What I actually did:
- Extract one frame per second using FFmpeg.
- Run a tiny CLIP-style embedding model locally to get a 512-dim vector per frame.
- Cluster adjacent frames by cosine similarity — if two seconds of frames are nearly identical, only tag one of them.
- Send only the novel frames to the vision model. For a typical 90-min wedding shoot, this cut tagging from 5,400 frames to about 600.
- Cache aggressively. Re-running a folder is essentially free.
This took 1.4TB from "$200, overnight" to "$8, an hour."
Week 5-6: the macOS code-signing hellride
Electron apps on macOS need to be:
- Code-signed with an Apple Developer ID
- Notarized by Apple's servers (uploaded, scanned, stapled)
- Hardened-runtime enabled with the right entitlements
If any of those is missing, macOS shows the user a "this app cannot be opened because the developer cannot be verified" wall. End of trial.
The client did not have an Apple Developer account. Getting one takes 2-7 days. Once you have one, the certificates take another day. Then notarization fails the first 4 times because of bundled binaries (FFmpeg, the model files) that need their own entitlements and signatures.
I built the whole CI/CD on GitHub Actions: macOS runners do the macOS build + sign + notarize, Windows runners do the .exe + Authenticode signing in parallel. A git tag v0.4.2 produces signed installers for both platforms in about 18 minutes.
If you take one thing from this post: start the Apple Developer signup on day 1 of the project. Not week 5. Day 1.
Week 7: GPU memory and OOMs
Running a vision model on the user's local GPU sounds clean until you discover what happens when their GPU only has 6GB of VRAM and someone else is also using it (Premiere, DaVinci, Chrome with 50 tabs).
Three fixes:
- Stream frames through the model instead of batching. Slower throughput, but predictable memory.
- Detect available VRAM at startup and downgrade to a smaller model variant if needed.

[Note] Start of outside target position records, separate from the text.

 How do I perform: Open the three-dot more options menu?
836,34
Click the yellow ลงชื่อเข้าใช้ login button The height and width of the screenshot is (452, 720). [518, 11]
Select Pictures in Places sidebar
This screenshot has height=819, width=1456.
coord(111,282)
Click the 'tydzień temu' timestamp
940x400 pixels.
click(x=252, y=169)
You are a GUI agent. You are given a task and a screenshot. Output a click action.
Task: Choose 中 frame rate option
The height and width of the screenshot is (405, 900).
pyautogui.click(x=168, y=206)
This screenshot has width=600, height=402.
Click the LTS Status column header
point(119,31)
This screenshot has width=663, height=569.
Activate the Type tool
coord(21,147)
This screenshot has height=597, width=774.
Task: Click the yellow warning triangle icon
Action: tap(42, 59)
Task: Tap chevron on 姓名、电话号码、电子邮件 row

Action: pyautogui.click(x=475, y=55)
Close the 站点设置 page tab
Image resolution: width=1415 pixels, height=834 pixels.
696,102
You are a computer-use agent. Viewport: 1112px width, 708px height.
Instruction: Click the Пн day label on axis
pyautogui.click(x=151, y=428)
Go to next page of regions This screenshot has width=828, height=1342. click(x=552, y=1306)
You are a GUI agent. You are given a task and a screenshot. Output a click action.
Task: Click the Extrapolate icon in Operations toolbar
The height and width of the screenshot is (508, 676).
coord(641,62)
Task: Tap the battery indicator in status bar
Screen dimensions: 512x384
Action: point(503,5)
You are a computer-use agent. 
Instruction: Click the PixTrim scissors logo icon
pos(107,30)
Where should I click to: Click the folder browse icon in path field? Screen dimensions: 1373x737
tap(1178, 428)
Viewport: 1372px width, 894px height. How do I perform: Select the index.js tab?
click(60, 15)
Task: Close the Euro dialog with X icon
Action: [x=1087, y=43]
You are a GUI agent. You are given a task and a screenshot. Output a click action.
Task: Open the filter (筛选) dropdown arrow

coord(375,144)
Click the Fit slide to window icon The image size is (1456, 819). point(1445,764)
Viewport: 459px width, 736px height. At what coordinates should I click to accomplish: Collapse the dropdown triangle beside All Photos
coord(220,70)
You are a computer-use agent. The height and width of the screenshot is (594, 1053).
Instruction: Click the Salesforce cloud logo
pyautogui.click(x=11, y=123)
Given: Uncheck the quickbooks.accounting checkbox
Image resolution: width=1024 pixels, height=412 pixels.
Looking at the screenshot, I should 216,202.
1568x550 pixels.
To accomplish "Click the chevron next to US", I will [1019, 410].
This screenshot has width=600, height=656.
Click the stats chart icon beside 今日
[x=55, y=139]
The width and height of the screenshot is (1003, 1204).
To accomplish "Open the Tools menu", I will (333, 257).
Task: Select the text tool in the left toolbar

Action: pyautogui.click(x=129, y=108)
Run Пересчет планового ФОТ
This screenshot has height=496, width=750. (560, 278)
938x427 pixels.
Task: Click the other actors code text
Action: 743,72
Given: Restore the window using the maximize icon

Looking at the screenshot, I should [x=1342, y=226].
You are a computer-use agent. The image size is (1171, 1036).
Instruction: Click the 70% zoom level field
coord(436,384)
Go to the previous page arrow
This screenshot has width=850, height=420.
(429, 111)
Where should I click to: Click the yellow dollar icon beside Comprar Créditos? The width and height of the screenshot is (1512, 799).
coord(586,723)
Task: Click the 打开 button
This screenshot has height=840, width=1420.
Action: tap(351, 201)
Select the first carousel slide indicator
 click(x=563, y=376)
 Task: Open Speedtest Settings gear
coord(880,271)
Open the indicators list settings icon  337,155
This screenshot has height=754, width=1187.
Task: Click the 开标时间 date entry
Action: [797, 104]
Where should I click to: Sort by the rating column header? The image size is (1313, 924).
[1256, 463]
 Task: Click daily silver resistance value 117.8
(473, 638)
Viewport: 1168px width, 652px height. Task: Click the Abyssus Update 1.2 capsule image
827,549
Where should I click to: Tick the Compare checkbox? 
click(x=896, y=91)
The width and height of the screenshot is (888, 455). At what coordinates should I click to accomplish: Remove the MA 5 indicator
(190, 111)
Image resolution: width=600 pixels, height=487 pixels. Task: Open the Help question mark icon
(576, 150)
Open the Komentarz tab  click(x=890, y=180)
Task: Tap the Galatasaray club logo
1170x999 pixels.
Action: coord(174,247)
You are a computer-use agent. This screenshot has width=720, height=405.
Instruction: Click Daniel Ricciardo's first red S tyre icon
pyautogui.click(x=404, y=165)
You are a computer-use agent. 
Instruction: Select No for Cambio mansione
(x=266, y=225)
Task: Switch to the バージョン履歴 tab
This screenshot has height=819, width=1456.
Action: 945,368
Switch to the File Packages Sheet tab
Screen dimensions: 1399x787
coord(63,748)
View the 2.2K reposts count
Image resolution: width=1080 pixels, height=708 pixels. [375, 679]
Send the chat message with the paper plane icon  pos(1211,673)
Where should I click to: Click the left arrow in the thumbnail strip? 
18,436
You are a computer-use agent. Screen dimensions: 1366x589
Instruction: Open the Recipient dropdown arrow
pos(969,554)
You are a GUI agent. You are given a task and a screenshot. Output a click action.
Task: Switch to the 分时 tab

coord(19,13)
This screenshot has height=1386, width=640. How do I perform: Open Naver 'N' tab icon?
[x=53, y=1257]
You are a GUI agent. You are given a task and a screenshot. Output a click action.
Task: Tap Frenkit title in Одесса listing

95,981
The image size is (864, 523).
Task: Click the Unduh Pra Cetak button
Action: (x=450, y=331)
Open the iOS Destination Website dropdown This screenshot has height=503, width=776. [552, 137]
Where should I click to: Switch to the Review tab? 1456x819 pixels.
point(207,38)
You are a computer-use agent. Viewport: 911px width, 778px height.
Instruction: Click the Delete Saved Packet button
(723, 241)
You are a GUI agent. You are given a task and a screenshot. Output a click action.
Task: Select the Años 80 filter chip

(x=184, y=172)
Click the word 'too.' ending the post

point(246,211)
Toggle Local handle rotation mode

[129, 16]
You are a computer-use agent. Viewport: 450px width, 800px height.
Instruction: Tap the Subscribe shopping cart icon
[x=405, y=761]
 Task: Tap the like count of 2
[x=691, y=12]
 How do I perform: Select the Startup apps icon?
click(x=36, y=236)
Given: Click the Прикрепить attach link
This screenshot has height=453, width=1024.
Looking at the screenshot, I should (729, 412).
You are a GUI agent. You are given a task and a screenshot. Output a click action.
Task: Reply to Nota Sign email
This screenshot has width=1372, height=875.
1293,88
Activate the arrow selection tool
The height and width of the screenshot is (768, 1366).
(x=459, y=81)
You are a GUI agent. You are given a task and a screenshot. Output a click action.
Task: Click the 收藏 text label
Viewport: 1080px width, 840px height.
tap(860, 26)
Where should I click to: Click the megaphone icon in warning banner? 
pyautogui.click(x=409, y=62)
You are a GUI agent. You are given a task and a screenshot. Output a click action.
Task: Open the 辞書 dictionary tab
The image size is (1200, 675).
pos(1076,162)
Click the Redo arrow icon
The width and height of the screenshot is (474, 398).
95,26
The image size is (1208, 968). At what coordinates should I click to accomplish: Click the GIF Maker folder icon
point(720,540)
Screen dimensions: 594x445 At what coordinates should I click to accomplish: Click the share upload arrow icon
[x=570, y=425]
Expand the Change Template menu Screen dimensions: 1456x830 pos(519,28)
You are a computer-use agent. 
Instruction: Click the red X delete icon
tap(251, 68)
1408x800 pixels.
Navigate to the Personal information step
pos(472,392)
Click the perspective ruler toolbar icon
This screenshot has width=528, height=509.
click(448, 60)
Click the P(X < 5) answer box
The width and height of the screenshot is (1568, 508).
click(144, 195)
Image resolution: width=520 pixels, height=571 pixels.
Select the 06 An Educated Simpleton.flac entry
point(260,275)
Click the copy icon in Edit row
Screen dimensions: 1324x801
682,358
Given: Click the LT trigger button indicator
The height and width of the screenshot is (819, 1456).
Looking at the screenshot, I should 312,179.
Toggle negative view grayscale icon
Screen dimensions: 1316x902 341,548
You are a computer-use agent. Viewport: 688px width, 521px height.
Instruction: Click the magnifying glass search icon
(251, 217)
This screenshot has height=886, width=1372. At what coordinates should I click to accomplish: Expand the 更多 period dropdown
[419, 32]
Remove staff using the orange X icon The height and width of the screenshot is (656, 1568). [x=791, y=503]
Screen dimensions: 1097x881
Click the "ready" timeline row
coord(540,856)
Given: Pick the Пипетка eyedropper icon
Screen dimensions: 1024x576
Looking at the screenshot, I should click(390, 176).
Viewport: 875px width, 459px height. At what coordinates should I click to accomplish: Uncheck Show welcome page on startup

- CPU fallback path. Slower again, but it doesn't die. I'd rather have a tagging job that takes 4 hours than one that crashes after 90 minutes and loses progress.
What I'd do differently
Tauri instead of Electron. Electron is fine. It's familiar. Every dev I'd hand this off to could read the code. But the bundle was 240MB and the cold-start was 1.8 seconds. Tauri would've been ~12MB and instant. The cost is a smaller ecosystem and learning Rust for the parts that need native APIs.
Vector DB earlier. I built search against the SQLite full-text index, then bolted on similarity search later. Should've started with lancedb or qdrant-rs (both embeddable, no separate server) and treated everything as a vector lookup from day one.
More E2E tests. I wrote unit tests for the indexing pipeline and integration tests for the API. I had zero E2E tests for the actual desktop app. The first time someone clicked "Cancel" mid-tagging, the app crashed. The second time, the cache corrupted. Both shipped to the client. I caught them, but Playwright + Spectron from week one would've caught them earlier.
What worked
- Daily Loom updates to the client. They never wondered what I was doing. Three of them asked for new features mid-build that I could absorb because we were talking constantly.
- Live-preview from week 1. Even when it was a button that did nothing, the client could click it. That made the whole project feel real to them weeks before it was actually real.
- Saying no to scope creep. They asked for a web companion. They asked for a collaboration mode. They asked for AI-generated rough cuts. All good ideas. All v2. I shipped v1.
The app is live, the editors stopped sending angry Slack messages about lost footage, and the client paid the final invoice in 4 minutes when I delivered. That's the part of the job that doesn't fit in a build log but is the whole point.